WASHINGTON — U.S. President Donald Trump issued an executive order Thursday giving the U.S. International Development Finance Corporation the authority to invest domestically to improve supply chains and shore up production of strategic resources in response to the COVID-19 crisis.
The move was a surprise to some development experts who questioned why an agency with an international development mandate was the right fit to manage the task.
“Why do you choose an agency that is involved in standing up and investing in businesses overseas and not a domestic agency?,” said George Ingram, senior fellow at the Brookings Institution. “I’m very concerned that you’re imposing on a new agency which is just getting organized and is not even fully staffed and structured.”
The executive order delegates the authority under the Defense Production Act “to make loans, make provision for purchases and commitments to purchase, and take additional actions to create, maintain, protect, expand, and restore the domestic industrial base capabilities, including supply chains within the United States and its territories,” to DFC and its CEO Adam Boehler. Boehler serves as an adviser to the White House Coronavirus Task Force.
The loan authority in the executive order is limited to those that support the national response and recovery to the COVID-19 outbreak and the resiliency of relevant domestic supply chains and will expire within a two-year period.
Boehler has been involved in domestic efforts to acquire ventilators in his advisory capacity to the task force. This experience emphasized how important it is for the U.S. not to rely heavily on others, particularly China, he said.
“One of the lessons I think so far in this pandemic is the ability to have strength in the American industrial base is important — both for the U.S. and our allies in developing countries,” Boehler told Devex following the announcement.
From there grew a need to improve U.S. manufacturing and access to critical supplies, either by building domestic capacity or “nearshoring to friends and allies,” he said.
“If this is normal times — these are not normal times — if there was any DFC mission creep we would scream and try to raise the alarm bells.”
— Anonymous senior development expertThe Department of Defense has that authority, but defense secretary Mark Esper indicated that his agency has a good idea of where to focus resilience efforts, but it doesn’t have the “capability and expertise on the loan and investment side,” Boehler said.
The idea emerged that DFC would set up a team, and — working in partnership with the Department of Defense and other agencies — identify opportunities “so we are prepared going forward in case of another pandemic,” he said.

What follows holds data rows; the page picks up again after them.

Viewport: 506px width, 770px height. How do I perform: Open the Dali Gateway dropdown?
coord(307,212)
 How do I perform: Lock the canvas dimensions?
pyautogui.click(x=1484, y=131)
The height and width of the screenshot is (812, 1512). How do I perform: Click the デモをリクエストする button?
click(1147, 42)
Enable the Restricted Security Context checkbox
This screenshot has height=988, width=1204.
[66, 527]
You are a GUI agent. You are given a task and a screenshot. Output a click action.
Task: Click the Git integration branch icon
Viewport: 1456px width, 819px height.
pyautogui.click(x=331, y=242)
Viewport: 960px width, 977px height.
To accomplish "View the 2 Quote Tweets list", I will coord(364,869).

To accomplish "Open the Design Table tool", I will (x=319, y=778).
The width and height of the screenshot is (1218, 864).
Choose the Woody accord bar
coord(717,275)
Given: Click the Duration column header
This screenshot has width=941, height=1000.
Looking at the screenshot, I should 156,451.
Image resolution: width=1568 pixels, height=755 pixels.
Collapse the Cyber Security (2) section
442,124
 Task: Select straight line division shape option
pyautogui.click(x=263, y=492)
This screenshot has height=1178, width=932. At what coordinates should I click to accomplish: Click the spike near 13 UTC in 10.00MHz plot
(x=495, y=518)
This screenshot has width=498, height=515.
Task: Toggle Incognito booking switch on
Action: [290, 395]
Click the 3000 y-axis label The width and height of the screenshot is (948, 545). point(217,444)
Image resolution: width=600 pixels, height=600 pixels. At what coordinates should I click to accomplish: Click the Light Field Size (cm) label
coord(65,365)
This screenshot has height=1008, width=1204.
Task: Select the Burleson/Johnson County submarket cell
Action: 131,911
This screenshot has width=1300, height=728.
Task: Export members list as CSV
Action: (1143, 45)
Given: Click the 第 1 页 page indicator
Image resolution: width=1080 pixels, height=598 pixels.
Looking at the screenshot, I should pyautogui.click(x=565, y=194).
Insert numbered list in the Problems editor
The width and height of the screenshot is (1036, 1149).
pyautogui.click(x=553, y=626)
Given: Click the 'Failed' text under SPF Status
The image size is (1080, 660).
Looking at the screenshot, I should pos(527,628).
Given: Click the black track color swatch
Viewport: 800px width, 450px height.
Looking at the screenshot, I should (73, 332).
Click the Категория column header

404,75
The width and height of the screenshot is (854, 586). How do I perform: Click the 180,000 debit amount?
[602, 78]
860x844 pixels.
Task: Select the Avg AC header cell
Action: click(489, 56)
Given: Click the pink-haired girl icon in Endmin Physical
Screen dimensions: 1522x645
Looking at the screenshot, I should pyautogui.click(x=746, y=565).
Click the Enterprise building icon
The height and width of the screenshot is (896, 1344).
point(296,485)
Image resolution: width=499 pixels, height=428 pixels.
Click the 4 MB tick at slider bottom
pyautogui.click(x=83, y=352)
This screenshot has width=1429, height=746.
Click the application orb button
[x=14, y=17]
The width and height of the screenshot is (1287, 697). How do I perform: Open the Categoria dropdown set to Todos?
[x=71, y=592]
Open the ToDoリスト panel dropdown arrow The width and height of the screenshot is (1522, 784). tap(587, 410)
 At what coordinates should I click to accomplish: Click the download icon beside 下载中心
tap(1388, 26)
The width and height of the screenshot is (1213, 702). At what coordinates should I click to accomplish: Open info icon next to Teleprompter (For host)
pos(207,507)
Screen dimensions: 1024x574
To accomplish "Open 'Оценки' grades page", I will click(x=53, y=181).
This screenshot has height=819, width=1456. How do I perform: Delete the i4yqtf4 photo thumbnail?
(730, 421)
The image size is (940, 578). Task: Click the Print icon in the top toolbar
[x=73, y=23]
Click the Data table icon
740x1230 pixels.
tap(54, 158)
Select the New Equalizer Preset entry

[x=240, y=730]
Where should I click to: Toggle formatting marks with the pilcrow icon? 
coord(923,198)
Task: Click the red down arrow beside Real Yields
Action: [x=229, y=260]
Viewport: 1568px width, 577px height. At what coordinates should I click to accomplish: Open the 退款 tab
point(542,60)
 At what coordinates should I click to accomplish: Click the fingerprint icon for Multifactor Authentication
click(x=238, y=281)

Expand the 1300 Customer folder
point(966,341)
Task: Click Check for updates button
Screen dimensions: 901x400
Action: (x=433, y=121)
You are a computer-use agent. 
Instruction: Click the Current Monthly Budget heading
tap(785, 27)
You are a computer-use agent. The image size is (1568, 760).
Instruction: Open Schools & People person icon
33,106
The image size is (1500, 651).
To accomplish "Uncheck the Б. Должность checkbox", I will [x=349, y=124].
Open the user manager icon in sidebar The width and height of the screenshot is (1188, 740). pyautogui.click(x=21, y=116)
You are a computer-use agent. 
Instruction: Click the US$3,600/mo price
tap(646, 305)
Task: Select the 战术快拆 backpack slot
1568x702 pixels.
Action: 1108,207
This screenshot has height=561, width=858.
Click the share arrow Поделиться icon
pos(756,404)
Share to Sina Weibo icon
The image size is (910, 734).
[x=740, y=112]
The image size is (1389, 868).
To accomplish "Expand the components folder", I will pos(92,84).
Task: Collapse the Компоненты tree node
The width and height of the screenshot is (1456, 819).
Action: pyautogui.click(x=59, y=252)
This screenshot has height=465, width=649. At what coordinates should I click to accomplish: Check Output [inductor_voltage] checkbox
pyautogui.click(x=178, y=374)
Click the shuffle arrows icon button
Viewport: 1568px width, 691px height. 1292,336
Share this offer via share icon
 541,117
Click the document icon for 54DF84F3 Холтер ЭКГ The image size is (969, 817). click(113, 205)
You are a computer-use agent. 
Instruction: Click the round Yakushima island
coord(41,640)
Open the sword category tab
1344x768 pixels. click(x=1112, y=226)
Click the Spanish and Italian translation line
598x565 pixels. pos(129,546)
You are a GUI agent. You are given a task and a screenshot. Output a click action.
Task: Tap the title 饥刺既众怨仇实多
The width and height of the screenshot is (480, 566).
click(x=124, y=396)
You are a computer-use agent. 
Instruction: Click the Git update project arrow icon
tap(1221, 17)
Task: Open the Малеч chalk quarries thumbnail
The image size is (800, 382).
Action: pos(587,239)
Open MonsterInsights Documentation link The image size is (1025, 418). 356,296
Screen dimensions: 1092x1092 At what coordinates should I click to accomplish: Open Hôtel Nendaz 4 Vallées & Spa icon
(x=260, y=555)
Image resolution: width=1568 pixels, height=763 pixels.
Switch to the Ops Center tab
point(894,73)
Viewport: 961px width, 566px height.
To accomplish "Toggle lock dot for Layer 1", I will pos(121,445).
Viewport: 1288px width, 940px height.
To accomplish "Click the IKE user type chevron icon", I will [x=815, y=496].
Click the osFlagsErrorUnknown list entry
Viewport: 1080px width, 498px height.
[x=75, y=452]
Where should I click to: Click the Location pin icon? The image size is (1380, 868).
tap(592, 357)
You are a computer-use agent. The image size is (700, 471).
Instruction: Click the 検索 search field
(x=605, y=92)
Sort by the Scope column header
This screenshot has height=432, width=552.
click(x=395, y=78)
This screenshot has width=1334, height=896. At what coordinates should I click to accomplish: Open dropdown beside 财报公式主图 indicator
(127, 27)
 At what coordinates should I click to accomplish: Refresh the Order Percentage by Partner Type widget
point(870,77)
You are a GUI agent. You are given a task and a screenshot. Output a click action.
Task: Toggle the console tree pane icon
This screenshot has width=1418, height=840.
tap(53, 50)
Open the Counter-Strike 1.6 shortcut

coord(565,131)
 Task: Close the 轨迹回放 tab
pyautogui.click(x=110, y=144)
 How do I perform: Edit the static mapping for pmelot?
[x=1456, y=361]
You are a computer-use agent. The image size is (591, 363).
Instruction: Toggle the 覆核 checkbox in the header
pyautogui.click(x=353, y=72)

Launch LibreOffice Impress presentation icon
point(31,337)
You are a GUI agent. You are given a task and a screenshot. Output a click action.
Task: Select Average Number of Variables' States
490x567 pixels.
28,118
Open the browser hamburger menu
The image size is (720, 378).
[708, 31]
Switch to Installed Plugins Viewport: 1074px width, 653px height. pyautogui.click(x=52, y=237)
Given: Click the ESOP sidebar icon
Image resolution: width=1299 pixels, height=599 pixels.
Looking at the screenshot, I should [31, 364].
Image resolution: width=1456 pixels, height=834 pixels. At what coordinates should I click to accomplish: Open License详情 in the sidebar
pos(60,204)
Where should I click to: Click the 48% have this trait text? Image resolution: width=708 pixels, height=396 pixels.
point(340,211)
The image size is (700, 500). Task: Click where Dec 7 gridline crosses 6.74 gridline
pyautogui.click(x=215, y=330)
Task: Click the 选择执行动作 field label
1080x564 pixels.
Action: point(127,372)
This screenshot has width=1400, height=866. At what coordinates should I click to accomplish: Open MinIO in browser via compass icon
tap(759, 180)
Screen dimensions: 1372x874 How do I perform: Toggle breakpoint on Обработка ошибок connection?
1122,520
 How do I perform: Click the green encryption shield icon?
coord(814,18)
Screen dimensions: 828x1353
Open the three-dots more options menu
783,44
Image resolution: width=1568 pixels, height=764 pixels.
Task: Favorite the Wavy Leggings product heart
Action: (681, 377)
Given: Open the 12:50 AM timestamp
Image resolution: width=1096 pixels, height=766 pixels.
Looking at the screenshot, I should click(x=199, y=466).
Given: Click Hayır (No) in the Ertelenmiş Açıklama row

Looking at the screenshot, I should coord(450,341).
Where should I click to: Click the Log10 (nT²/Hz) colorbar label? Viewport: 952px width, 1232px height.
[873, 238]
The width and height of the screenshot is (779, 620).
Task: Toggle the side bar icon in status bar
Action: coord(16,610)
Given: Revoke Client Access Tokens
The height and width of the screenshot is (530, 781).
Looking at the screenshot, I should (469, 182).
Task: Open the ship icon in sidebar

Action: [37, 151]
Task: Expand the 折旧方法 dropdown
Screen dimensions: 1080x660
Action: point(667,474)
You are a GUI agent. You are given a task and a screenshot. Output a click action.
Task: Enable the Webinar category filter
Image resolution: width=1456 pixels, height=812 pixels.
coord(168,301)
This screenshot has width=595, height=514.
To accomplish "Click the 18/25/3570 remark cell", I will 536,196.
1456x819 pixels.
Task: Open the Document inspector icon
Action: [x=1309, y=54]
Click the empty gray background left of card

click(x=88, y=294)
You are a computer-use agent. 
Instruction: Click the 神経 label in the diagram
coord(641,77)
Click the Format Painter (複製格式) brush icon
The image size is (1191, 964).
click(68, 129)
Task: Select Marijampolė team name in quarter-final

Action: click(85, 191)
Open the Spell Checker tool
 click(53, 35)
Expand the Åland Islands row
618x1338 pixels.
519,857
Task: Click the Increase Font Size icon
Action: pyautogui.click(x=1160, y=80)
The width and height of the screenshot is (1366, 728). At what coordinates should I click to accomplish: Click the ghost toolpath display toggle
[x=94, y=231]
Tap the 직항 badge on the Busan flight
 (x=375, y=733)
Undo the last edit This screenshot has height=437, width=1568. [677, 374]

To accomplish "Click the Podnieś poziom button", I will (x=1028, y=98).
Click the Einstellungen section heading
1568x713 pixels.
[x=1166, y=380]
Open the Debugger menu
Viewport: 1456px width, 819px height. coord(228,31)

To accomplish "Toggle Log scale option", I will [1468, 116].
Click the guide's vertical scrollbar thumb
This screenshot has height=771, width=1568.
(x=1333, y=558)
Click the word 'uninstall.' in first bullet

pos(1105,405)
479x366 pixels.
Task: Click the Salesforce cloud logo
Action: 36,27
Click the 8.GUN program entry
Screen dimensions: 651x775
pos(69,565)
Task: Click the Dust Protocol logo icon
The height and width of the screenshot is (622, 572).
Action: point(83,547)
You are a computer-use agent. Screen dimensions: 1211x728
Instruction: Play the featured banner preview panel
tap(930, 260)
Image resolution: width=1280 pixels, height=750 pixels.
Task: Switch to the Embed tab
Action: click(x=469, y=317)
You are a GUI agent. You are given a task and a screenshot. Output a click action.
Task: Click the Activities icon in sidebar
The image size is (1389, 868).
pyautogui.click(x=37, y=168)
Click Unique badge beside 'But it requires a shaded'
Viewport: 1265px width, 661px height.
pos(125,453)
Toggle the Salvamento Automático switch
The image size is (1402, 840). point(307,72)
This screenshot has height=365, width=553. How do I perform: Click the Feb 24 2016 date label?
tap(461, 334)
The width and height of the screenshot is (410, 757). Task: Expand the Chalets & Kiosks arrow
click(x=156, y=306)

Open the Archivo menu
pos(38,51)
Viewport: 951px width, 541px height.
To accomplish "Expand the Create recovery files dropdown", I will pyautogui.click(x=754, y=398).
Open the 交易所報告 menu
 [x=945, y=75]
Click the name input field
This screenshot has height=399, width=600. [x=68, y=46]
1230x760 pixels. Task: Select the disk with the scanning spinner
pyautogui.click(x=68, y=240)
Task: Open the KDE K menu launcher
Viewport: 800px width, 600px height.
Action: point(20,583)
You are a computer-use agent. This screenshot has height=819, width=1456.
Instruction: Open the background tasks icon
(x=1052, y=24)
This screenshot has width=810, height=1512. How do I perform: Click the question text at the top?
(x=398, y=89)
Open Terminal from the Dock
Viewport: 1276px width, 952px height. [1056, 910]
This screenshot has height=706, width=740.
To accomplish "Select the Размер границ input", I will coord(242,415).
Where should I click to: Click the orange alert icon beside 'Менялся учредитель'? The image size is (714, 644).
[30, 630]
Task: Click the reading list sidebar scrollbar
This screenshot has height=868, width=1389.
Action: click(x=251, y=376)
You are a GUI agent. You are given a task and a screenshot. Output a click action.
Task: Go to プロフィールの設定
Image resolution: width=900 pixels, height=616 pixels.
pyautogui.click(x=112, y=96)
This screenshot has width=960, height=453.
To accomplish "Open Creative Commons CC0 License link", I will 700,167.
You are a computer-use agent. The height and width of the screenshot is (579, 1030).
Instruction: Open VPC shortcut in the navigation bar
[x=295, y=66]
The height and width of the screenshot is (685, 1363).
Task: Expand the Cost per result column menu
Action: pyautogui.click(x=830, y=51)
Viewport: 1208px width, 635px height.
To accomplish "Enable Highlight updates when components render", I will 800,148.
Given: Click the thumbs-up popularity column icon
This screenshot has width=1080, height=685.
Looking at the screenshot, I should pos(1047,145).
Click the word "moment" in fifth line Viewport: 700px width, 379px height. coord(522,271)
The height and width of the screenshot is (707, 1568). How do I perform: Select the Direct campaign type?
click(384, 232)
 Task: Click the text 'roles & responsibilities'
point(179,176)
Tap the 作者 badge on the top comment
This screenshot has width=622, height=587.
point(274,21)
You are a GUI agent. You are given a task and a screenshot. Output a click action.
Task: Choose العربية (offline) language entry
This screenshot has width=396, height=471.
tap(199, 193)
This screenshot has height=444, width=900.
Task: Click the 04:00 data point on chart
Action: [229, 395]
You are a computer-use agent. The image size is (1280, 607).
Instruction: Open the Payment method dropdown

DFC will set up a separate investment team to focus on the domestic portfolio so as not to shift focus from the agency’s other work, Boehler said, adding that DFC needs to be responsive to this once-in-100-years type of event.
The severity and unprecedented nature of the crisis has somewhat muted the reactions of some development experts to the decision, they told Devex.
“In some ways my attitude is a little subdued given that we’re in the midst of a crisis,” Ingram said.
But ensuring that the team is indeed “walled off” from the rest of the institution so that “it’s not a distraction,” will be critical, he said.
The loans administered through this new authority will be funded by the Department of Defense through the Defense Production Act and won’t count against DFC’s $60 billion lending cap.
DFC remains “fully committed to our core mission of development abroad” and the agency expects to present a record number of deals to its board in June with a “heavy focus on lower-income countries,” Boehler said.
DFC’s current pipeline of screened investment opportunities that the deal teams believe have a greater than 50% chance of approval has about 67 projects in it, 41 of which are in low-income and lower-middle-income countries — more than the agency’s 60% target for investment in those areas.
DFC will begin recruiting a team and setting up its ability to administer the new authority thoughtfully and strategically. It will not rush out to suddenly have a large transaction volume, Boehler said.
“My job in scaling an organization is to make sure we’re steered the right way,” he said.
If the DFC takes a measured approach, stays focused, and hires appropriately it will be OK, Boehler said.
“If you rush too much into something and you’re not thoughtful about it then you would risk that,” he said. “I’m cognizant of those risks. I took the role because I believe in our mission and our vision and values, and I hold those sacred.”
Several development experts Devex spoke with said they hope this will be true — and that despite this being outside what DFC was built for, this new authority won’t detract from the agency’s mission.
“If this is normal times — these are not normal times — if there was any DFC mission creep we would scream and try to raise the alarm bells,” said a senior development expert who requested anonymity to speak freely. But in this case, the expert is less worried, in part because the new authority is time bound and because the funding is not coming from DFC.
“That gives me some comfort that this is truly temporary and it’s not a permanent encroachment on the mandate of the DFC,” the expert said.